### MATERIAL SUPPLIED

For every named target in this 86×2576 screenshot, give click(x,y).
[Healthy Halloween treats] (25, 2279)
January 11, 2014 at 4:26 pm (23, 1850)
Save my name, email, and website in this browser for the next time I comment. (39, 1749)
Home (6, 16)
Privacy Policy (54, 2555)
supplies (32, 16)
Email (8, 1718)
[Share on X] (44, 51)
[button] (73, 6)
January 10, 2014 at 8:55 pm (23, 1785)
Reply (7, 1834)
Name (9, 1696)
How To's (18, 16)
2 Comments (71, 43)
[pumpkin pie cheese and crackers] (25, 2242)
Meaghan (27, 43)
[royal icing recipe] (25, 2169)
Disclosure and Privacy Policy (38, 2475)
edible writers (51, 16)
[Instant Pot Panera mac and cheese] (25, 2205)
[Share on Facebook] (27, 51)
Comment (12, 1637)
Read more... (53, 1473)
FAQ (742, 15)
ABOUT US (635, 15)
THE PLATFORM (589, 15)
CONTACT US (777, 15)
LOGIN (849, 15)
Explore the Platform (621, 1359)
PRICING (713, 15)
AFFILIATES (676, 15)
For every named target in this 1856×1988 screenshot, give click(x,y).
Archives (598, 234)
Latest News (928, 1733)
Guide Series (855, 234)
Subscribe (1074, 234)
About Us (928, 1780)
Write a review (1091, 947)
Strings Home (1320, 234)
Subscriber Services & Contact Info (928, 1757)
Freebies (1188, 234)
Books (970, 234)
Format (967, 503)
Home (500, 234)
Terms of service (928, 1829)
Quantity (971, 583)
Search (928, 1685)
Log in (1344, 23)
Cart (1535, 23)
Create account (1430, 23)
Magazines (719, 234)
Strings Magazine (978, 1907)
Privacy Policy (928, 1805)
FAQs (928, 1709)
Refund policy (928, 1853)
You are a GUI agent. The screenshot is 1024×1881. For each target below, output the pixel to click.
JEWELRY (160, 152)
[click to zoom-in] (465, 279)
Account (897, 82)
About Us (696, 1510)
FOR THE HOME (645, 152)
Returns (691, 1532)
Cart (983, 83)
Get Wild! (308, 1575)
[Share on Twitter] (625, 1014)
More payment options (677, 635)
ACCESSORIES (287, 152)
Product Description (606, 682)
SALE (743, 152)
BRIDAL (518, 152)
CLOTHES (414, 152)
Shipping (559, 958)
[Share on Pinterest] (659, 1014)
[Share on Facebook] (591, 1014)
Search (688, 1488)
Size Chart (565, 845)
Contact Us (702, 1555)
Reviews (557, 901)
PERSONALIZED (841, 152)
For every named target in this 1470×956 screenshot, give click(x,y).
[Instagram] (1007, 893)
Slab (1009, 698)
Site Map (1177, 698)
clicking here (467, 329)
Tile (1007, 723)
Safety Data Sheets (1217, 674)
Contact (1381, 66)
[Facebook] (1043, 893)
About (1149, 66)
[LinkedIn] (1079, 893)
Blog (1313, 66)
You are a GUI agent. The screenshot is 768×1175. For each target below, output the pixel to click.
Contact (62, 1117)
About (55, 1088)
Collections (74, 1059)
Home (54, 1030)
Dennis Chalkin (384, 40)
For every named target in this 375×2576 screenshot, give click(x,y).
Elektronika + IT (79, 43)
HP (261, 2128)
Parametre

### EXERCISE AIM
Among the lines above, find those with the word "cheese". Copy them.

### RESULT OF THE TASK
[pumpkin pie cheese and crackers] (25, 2242)
[Instant Pot Panera mac and cheese] (25, 2205)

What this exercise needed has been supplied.